小説・童話あらすじ

なぜ鯉のぼりを飾るの?童謡「こいのぼり」の歌詞の意味は?鯉のぼりの謎をわかりやすく解説!

4-3.著作権の利権を得ようとする音楽団体

戦後しばらく経った昭和45年に著作権法が改正され、新聞記者だった宮子の息子が「作詞者が実は母」だということを思い出し、これを記事にしたことで世間の注目を集めます。

おりしも、宮子の作った唱歌の著作料を財源としていた日本教育音楽協会では、昭和56年に著作権が切れて年間400万円もの財源がなくなることを恐れ、元会長である小出浩平が作詞者であると日本著作権協会にウソの申告を行いました。

作詞者が不明のままならいざ知らず、著作料の利権を得るために公的団体が公然とウソをついたわけです。

4-4.「やっぱりウソはいけないこと」と裁判を起こす

その事実を知った宮子は、「やっぱりウソはいけないこと」と思い立ち、小出浩平と著作権協会を相手取り、東京地裁へ提訴したのです。

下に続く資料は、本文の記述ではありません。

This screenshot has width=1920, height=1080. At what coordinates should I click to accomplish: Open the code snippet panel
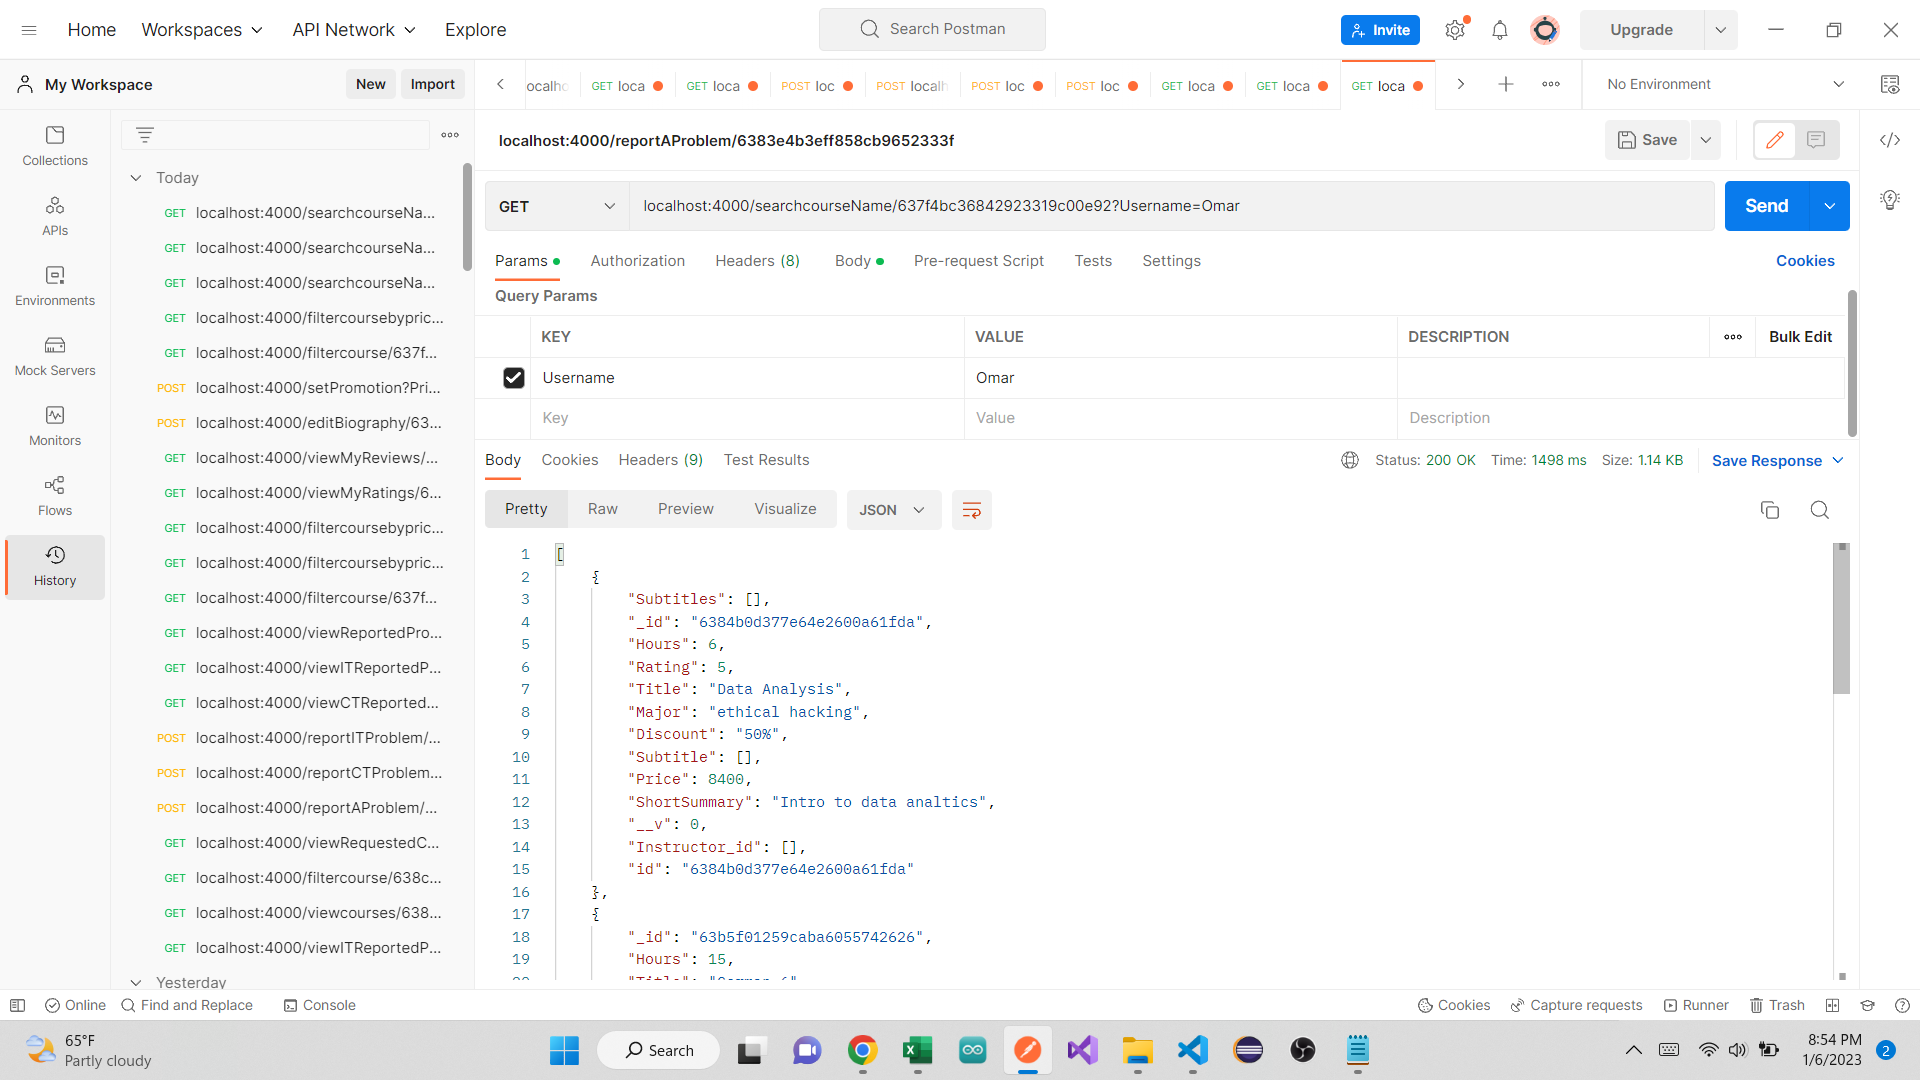coord(1890,140)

【「チューリップ」「コヒノボリ」等著作権確認・使用料請求事件】と呼ばれたこの裁判は、結果的に宮子側の勝訴に終わり、小出浩平と著作権協会に対して390万円の損害賠償請求が認められることになりました。確実な証拠が無いにもかかわらず、裁判官の心証によって判決が確定した稀有な裁判だといえるでしょう。

宮子は平成9年に亡くなりますが、存命中に作詞者として認められたことは幸運だったといえるでしょう。

5.童謡「こいのぼり」より以前からあった「鯉のぼりの童謡」

Koinobori in the street.jpg
不明 – “Letters from Japan” by Mrs. Hugh Fraser, New York, The Macmillan company; London, Macmillan & co., ltd.. 1904, パブリック・ドメイン, リンクによる

昭和6年に近藤宮子が「こいのぼり」を発表する以前から、実は鯉のぼりに関する童謡が存在していました。それだけ鯉のぼりは日本人にとって親密だったということでしょう。

5-1.滝廉太郎の「鯉幟」

まず最も古いもので、「荒城の月」や「箱根八里」を作曲した滝廉太郎が、明治33年前後に東くめとのコンビで作った幼稚園唱歌の中に「鯉幟」という童謡があります。

 

大きな黒い 親鯉に
小さな赤い 鯉の子が
いくつもついて 昇って行く
海の様な 大空に

 

「大きな黒い親鯉」と「小さな赤い鯉の子」という印象的な歌詞は、先ほどの近藤宮子作詞「こいのぼり」の中に出てきた「大きいまごいはお父さん」「小さいひごいは子供たち」という言葉と非常によく似ていますよね。

おそらく宮子は、この滝廉太郎版「鯉幟」の印象をなぞらえて作詞したのでしょう。

 

5-2.弘田龍太郎の「鯉のぼり」

そして大正時代初期に弘田龍太郎作曲の「鯉のぼり」という唱歌が文部省より発表されました。

 

甍の波と雲の波
重なる波の中空を
橘かおる朝風に
高く泳ぐや鯉のぼり

 

童謡にしてはいささか表現が難しく、子供が簡単に歌うにしてはハードルが高そうな印象がありますよね。ですから近藤宮子の「こいのぼり」が発表されてのちは、いつしか歌われなくなってしまいました。

作者の思いが伝わる童謡たち

image by PIXTA / 41507739

童謡とは親から子へ。そして子から孫へと受け継がれていくもの。そう考えると童謡は、日本人の普遍的な心が込められていると感じます。わかりやすい歌詞の中から浮かび上がってくる情景に、人々の思いを感じ、そして歴史を感じること。いつまでもそんな童謡を大切にしたいですし、次の世代にも継いでいってほしいと願わずにはいられません。